→ **Work required**
Which lines in the entries below contain the word "dropdown"? Report each such line in full, counting only matches with the same capitalization.

→ **Supplied material**
"""
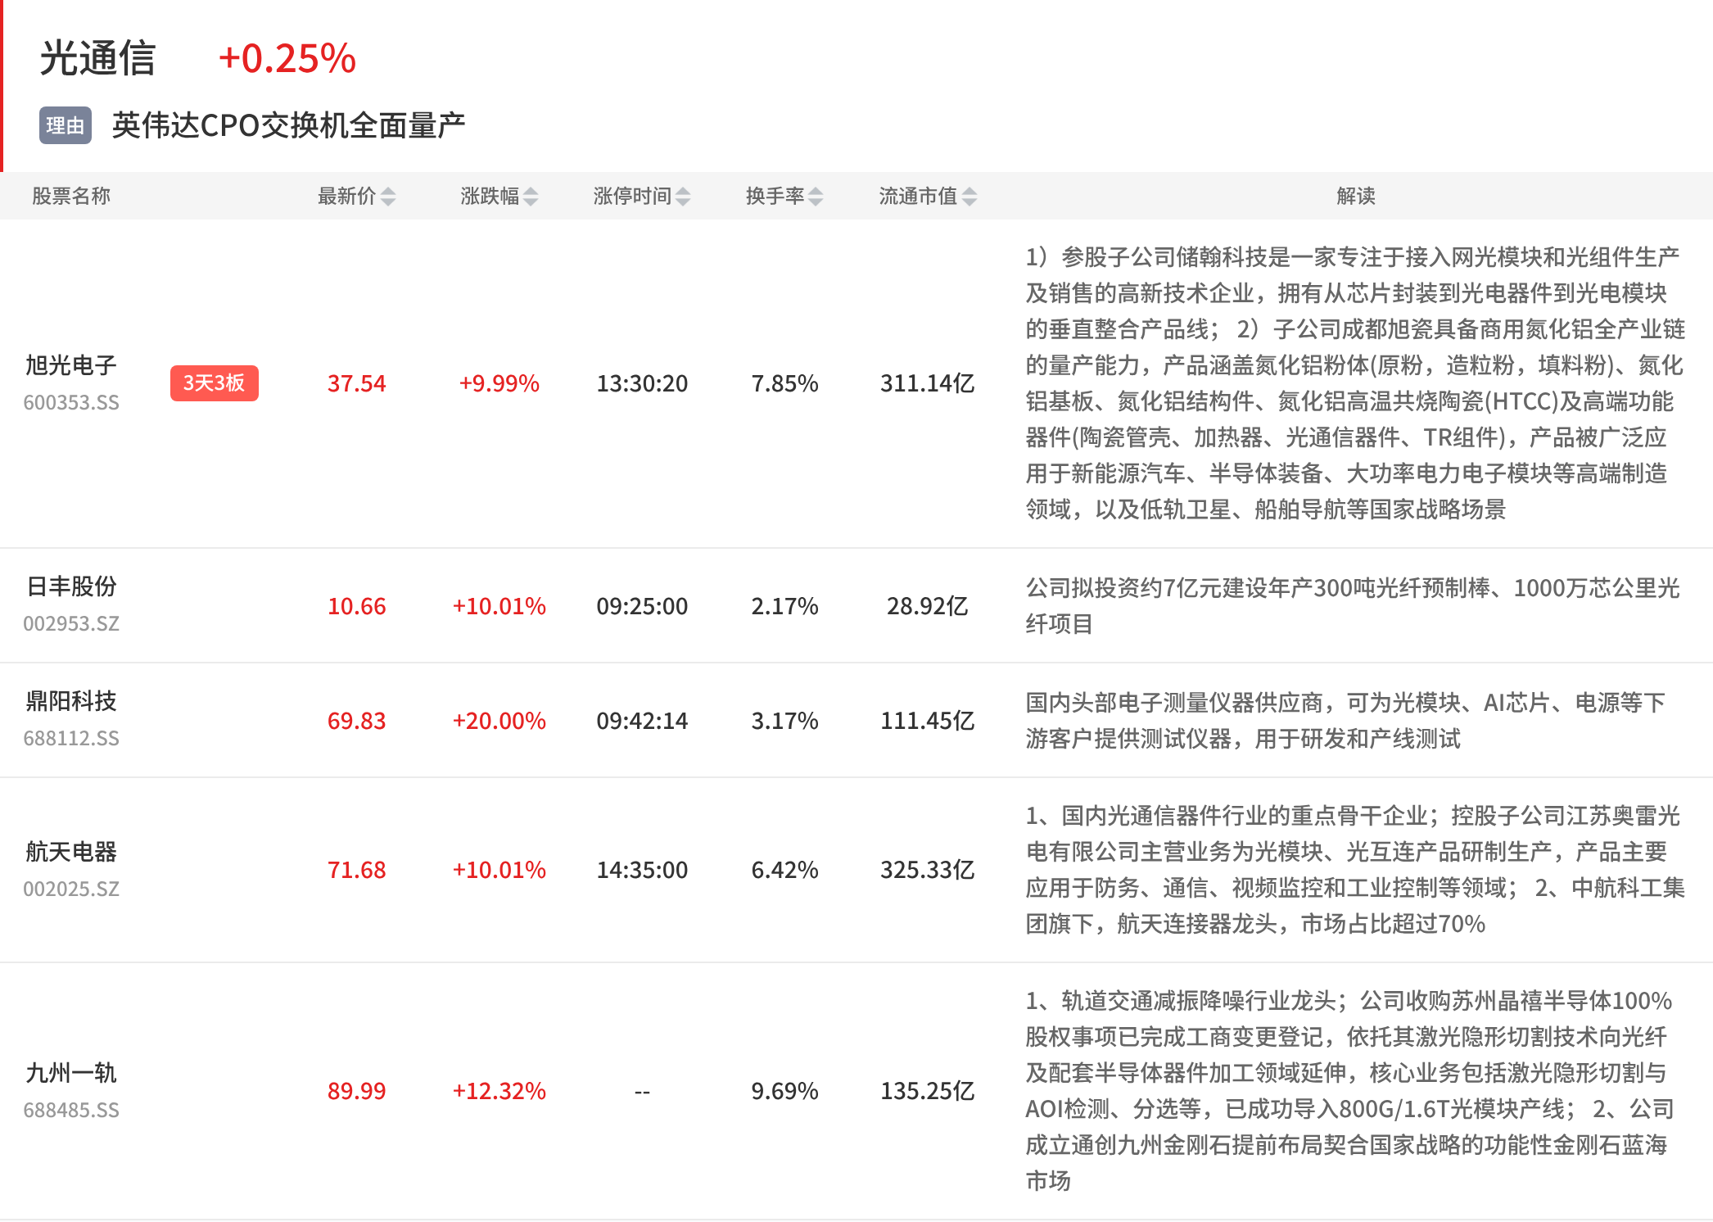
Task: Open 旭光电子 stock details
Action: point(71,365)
"""
"""
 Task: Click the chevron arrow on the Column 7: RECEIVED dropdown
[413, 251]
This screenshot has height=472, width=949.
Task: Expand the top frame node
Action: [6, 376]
"""
"""
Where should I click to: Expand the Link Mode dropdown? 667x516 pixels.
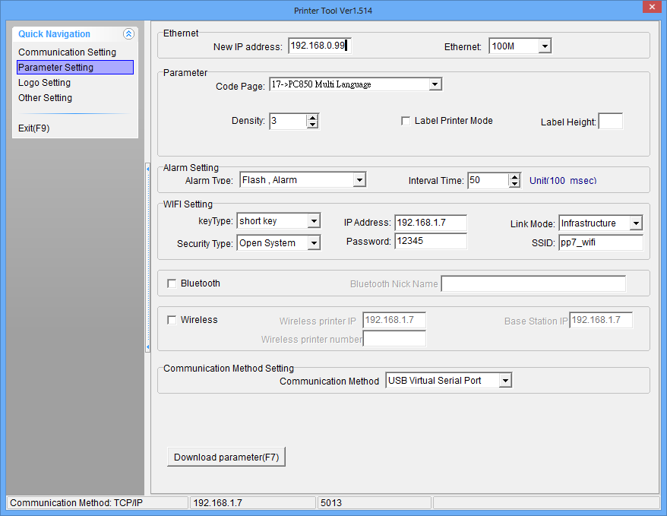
"""
→ **Response for this exercise**
 Task: Click the chevron arrow on the Column 7: RECEIVED dropdown
Where should I click to: Expand the Link Mode dropdown? 667x516 pixels.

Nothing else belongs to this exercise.